Stop 4: Triage against what I already have

The final stage is where the agent decides whether the article is worth my time.

Most “is this relevant?” agents fail in the same direction: they’re eager to please. Feed them an article about agentic memory, and they tell you “highly relevant, you should implement this!”. The problem is they don’t know what you’ve already built. So an article describing a memory system is, to them, addressing a gap, even if your second brain has already shipped something more comprehensive.

I hit this exactly. The pipeline’s first triage of the article that inspired this post said:

Verdict: highly_relevant
Reason: Polaris Brain currently lacks an externalised memory layer.

Which is plainly false. I’d already built one. The agent didn’t know.

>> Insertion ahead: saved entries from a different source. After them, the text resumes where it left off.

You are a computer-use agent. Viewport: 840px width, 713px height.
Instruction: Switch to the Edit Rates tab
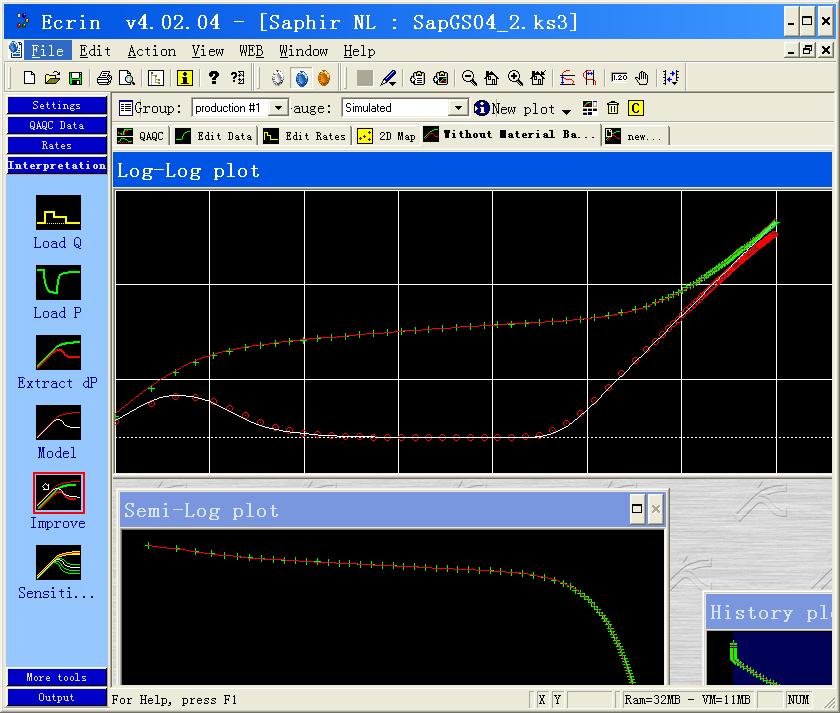pos(305,136)
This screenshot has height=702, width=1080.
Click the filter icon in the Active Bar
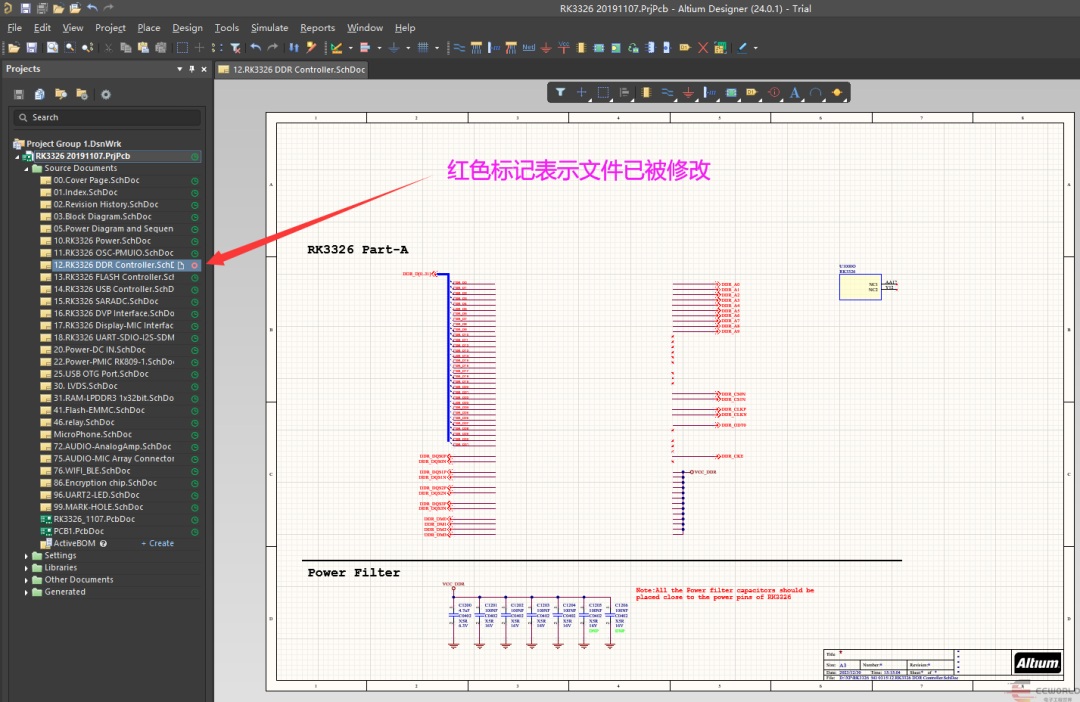pos(560,92)
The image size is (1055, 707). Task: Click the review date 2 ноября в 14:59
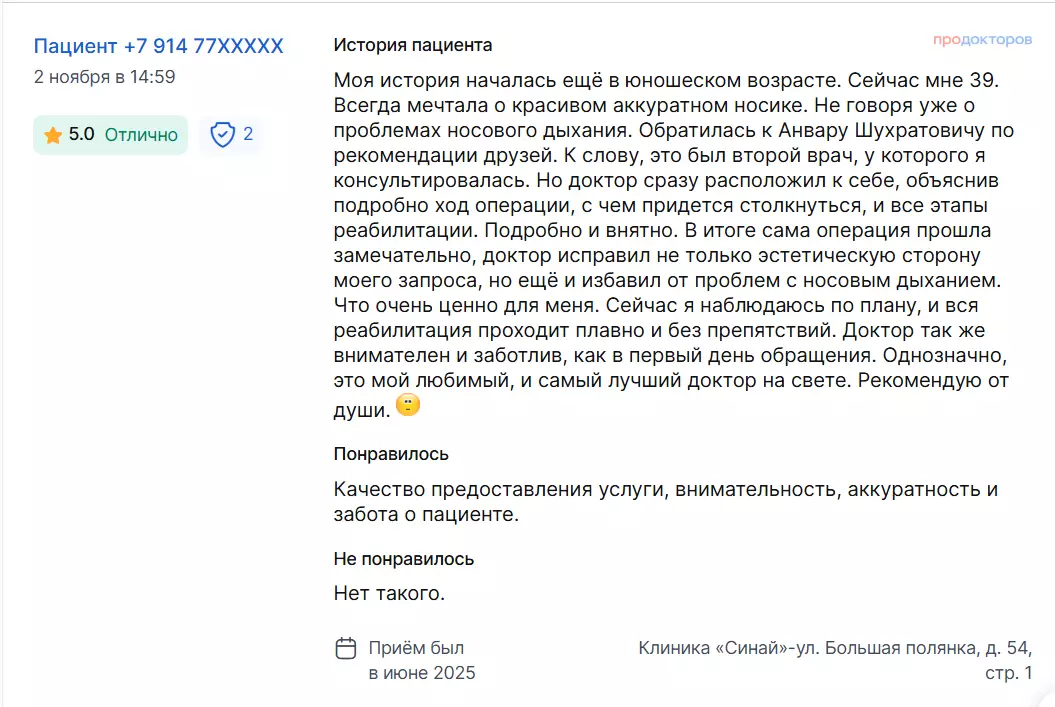(x=104, y=77)
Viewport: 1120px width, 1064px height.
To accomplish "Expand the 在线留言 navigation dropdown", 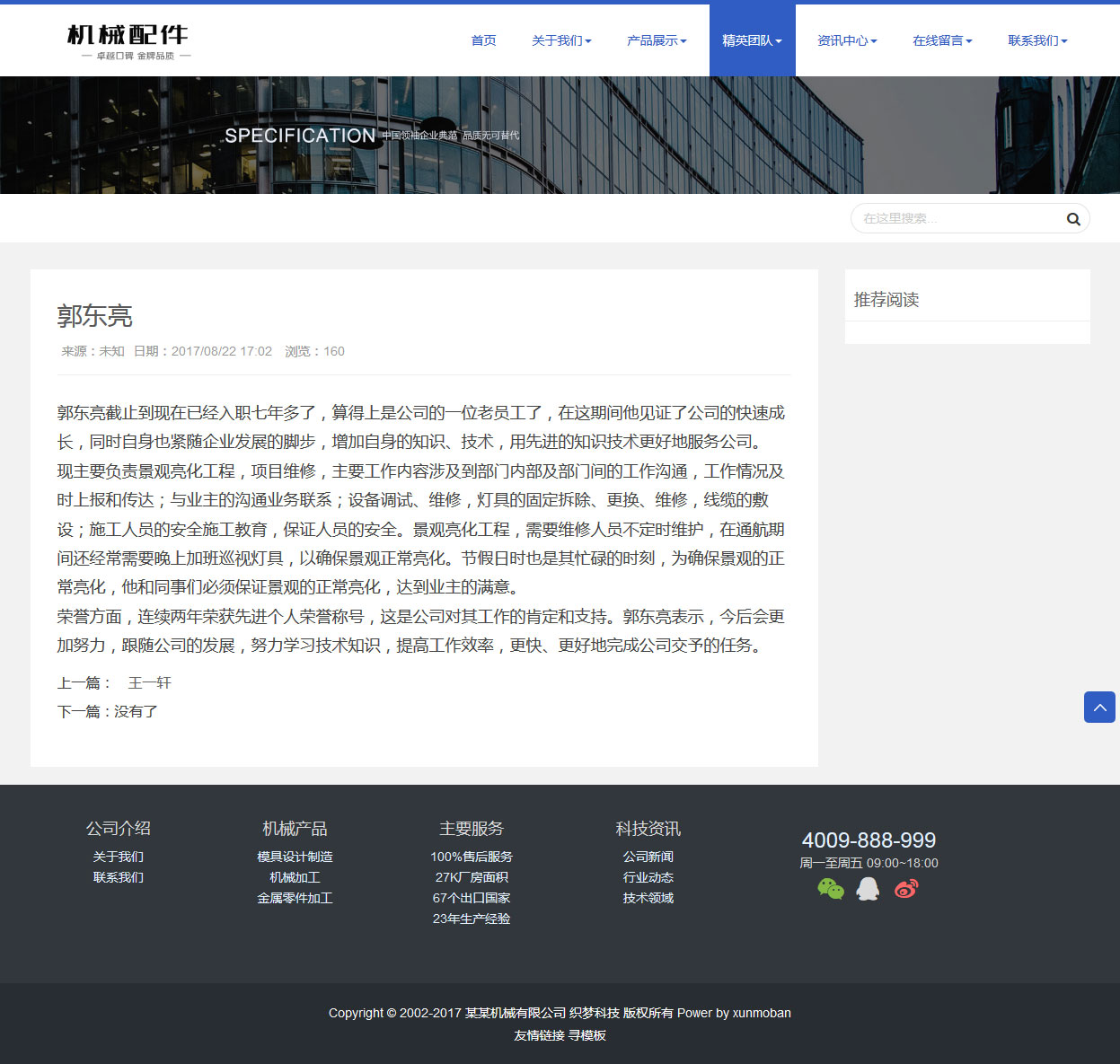I will pos(942,40).
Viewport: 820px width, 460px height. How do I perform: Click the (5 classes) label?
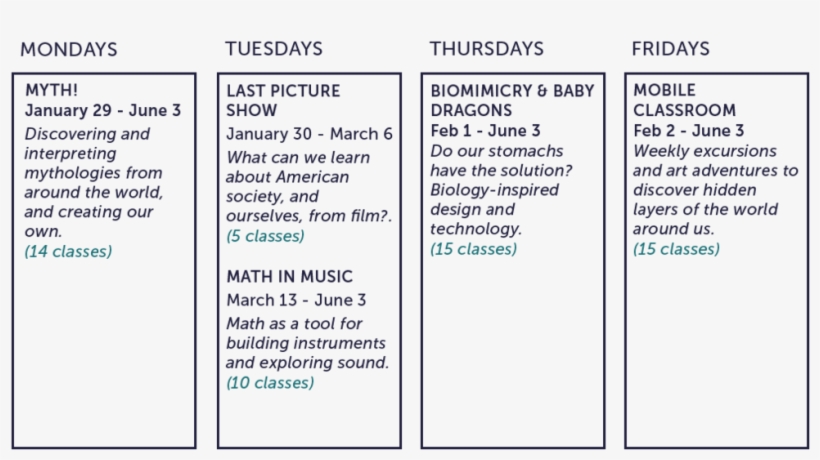tap(265, 236)
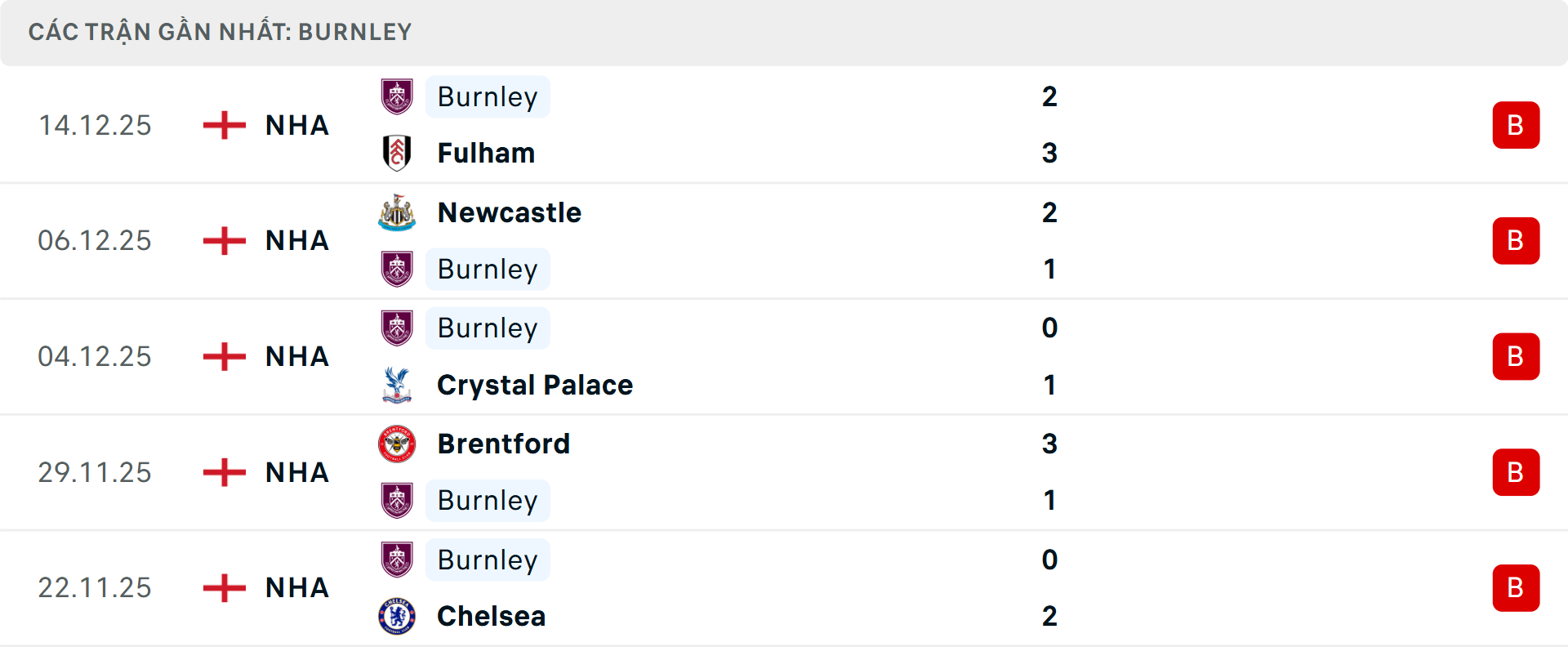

The fix was simple in hindsight: bake the brain’s existing capabilities into the triage system prompt, explicitly. So now the agent sees a snapshot like:

POLARIS BRAIN CAPABILITIES SNAPSHOT:
– Hybrid retrieval pipeline: FTS + vector embeddings + cross-encoder reranker, IDF-weighted summaries, file-type prefix boosts
– Session memory: per-turn trickle capture, session_summariser every 15 minutes, daily reflection, weekly review
– Typed knowledge graph in SQLite: entity + edge extraction (works_at, advises, founded, depends_on)
– Multi-tier LLM routing with cost-aware fallback chains
– Vision-aware retrieval via local Qwen3-VL
– [the full list, 12 lines]

Default to noise OR interesting unless the article shows something this snapshot does NOT include.

And the verdict guidance was tightened: only flag something as highly_relevant if it shows a specific technique you don’t have AND it would meaningfully improve a known weak metric or open a capability you don’t yet support.

Re-running the same article through the upgraded triage produced:

Verdict: interesting
Reason: SQLite-based graph already handles graph queries; MCP-driven CRUD already provides cross-harness portability. The novel angle is per-tool-call hook granularity (not per-session) which Polaris doesn’t have today. Worth a closer look but not blocking.

That’s a useful verdict. Concrete about what’s redundant, concrete about what’s actually novel, modest in its claim. One paragraph long. I can read it, agree or disagree, move on.

The lesson generalises beyond research triage: any agent making a “should we do X” recommendation needs to be grounded in what you’ve already done. The agent’s prompt is its memory of your stack. If that prompt doesn’t enumerate your capabilities, the agent will assume you have nothing and recommend everything. That’s where AI hype-noise comes from.

The fix isn’t elaborate prompting tricks. It’s just being explicit. Write the snapshot. Include it in the prompt. Skew the default toward “noise” not “novel”. The result is honest signal in a sea of recommendation.

Closing the loop

The thing that makes this pipeline feel useful rather than just clever is that the verdict comes back to the same Discord channel I pasted the URL into. I paste, I get a 30-second pause while the system fetches, summarises, describes images, triages. Then a message appears in the same place I posted the link. Verdict, reasoning, link to the full triage report, link to any opened ticket.

Most research tools silo input from output. Paste here, check the dashboard there, remember to read your weekly digest. Mine closes the loop in the surface I’m already in. Small thing. Big behavioural difference.

What’s worth lifting

If you’re building a research pipeline of your own, four things from this post are worth taking:

  1. Build the ToS gate first. Retrofitting it is harder than building it right upfront, and the legibility compounds.
  2. Use Scrapling (or equivalent) for fetching. Don’t roll your own when an assembled tool does it better and cheaper.
  3. Reconstruct diagrams as mermaid during scrape, inline with the prose. Especially if you read technical content. The library compounds.
  4. Ground your triage in what you already have. Eager-to-please agents are noise generators. The capability snapshot in the prompt fixes them.

The first three are about input quality. The fourth is about signal quality. Both matter.


The pipeline runs in production against my own research feed: Discord paste, ToS gate, Scrapling fetch, Qwen3-VL-30B vision describe with mermaid reconstruction, then capability-grounded triage against the brain’s existing stack. Hardware: single NVIDIA DGX Spark.